Blocked the user after 3 attempts in PHP?

Question

How to block the user after 3 login attempts and store it to database? I already add two columns in user table, one for number of login attempts and second, for datetime of last login. Please help me, how to do this. I'm not good in PHP.

Thanks

Here's my login.php

session_start();
$ipaddress = '';
if (getenv('HTTP_CLIENT_IP'))
    $ipaddress = getenv('HTTP_CLIENT_IP');
else if(getenv('HTTP_X_FORWARDED_FOR'))
    $ipaddress = getenv('HTTP_X_FORWARDED_FOR');
else if(getenv('HTTP_X_FORWARDED'))
    $ipaddress = getenv('HTTP_X_FORWARDED');
else if(getenv('HTTP_FORWARDED_FOR'))
    $ipaddress = getenv('HTTP_FORWARDED_FOR');
else if(getenv('HTTP_FORWARDED'))
    $ipaddress = getenv('HTTP_FORWARDED');
else if(getenv('REMOTE_ADDR'))
    $ipaddress = getenv('REMOTE_ADDR');
else
    $ipaddress = 'UNKNOWN';

$loginDate = date("Y-m-d H:i:s");
$Error ="";
$successMessage ="";
if (isset($_POST['submit'])){
if ( !( $_POST['cnumber'] == "" && $_POST['password'] == "")){
    $cnumber=$_POST['cnumber'];
    $password= sha1($_POST['password']);
    $cnumber = filter_var($cnumber, FILTER_SANITIZE_NUMBER_INT);

if (filter_var($cnumber, FILTER_VALIDATE_INT)){
$con=mysqli_connect("localhost","root","","users");

$result = mysqli_query($con, "SELECT * FROM users WHERE contractNumber='$cnumber' AND password='$password'");
$data = mysqli_num_rows($result);

if($data==1){
    $_SESSION['login_user']=$cnumber;
    mysqli_query($con, "INSERT INTO `users`.`logs`(`contractNumber`, `lastLogin`, `ipAddress`) VALUES ('$cnumber', '$loginDate', '$ipaddress')");
    header('Location: profile.php');
} else {
    $Error ="Invalid Contract Number or Password.";
    mysqli_query($con, "UPDATE users SET loginAttempt = loginAttempt + 1 WHERE contractNumber = '$cnumber' ");
    print_r(mysqli_affected_rows($con));
} 
    mysqli_close($con);
} else {
    $Error ="Invalid Contract Number.";
 }
} else {
    $Error ="Contract Number or Password is Empty.";
}
}

Answer 1

A similar Q&A can be found in this thread: Increment a database field by 1

The login attempts should actually be stored separately from the user table. You can block login attempts by storing the number of attempts client side (putting the number of attempts in a cookie) or by storing the IP of the user trying to log in with the number of attempts server side (in your sql database); incrementing the number of attempts per each failed login. The cookie method has a drawback of being easily circumvented by an attacker. The IP address method is more difficult to circumvent but has a drawback of blocking people sharing the same IP. I would use a little bit of both methods; applying rules like 3 attempts for the cookie and 15 attempts for the IP address/attempts table.
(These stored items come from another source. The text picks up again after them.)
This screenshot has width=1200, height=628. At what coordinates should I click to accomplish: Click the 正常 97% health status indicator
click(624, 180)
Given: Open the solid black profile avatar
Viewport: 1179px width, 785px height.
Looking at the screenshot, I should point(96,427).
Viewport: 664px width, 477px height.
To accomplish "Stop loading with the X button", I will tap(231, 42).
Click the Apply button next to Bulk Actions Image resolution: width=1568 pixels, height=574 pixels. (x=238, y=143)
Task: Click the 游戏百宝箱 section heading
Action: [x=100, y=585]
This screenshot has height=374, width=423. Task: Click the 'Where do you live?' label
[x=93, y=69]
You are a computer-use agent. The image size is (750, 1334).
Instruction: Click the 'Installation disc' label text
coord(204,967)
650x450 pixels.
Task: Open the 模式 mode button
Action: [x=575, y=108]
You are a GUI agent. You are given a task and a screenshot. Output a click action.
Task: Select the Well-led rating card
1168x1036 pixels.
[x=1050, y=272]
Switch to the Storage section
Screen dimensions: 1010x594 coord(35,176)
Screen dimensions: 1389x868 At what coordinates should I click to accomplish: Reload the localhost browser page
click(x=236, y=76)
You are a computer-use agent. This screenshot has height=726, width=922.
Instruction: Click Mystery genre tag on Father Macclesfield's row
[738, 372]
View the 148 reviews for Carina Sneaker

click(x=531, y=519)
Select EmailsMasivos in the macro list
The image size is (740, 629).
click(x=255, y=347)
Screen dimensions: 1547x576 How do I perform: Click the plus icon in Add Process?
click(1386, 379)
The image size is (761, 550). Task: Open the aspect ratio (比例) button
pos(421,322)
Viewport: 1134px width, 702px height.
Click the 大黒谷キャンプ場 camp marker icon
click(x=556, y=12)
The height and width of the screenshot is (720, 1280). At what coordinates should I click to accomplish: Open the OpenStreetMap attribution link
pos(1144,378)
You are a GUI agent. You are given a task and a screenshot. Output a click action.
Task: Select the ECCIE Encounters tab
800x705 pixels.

IP address variable: $_SERVER["REMOTE_ADDR"];
Getting cookies: $_COOKIE["cookie_name"];
Setting cookies: setcookie("cookie_name", "value", time()+$seconds);

Basic implementation of the cookie method:

// before login attempt:
$attempt_count = intval(@$_COOKIE["login_count"]); 
if($attempt_count > 3){
   die("Too many attempts");
}

_

// on failed login attempt:
setcookie("login_count", $login_count+1, time()+600);
// cookie set to expire at (now+600 seconds); 10 minutes

http://php.net/manual/en/function.setcookie.php

Answer 2

First when the user tries with incorrect password you have to increment login attempt field by one. Then check the login attempt count equals to 3 or not. if it is 3 means then block the user by changing their status

    $result = mysqli_query($con, "SELECT * FROM Users WHERE contractNumber='$cnumber' AND password='$password'");
    $data = mysqli_num_rows($result);
    if($data==1)
    {
          $_SESSION['login_user']=$cnumber; // Initializing Session
          header('Location: profile.php');
    } 
    else
    {
          mysqli_query($con, "UPDATE tablename login_attempts = login_attempts+1 WHERE contarct_number = ". $cnumber");
          /*Select query login attempts and check the count*/


    }

Answer 3

Don't use cookies as the hacker can still disable cookies and continue brute force attacks. Use your database instead. For every failed attempt, log it into the table, together with a time stamp. Then on each request, do a query with the user ID and time stamp, then get the count. That should give you the number of times tried.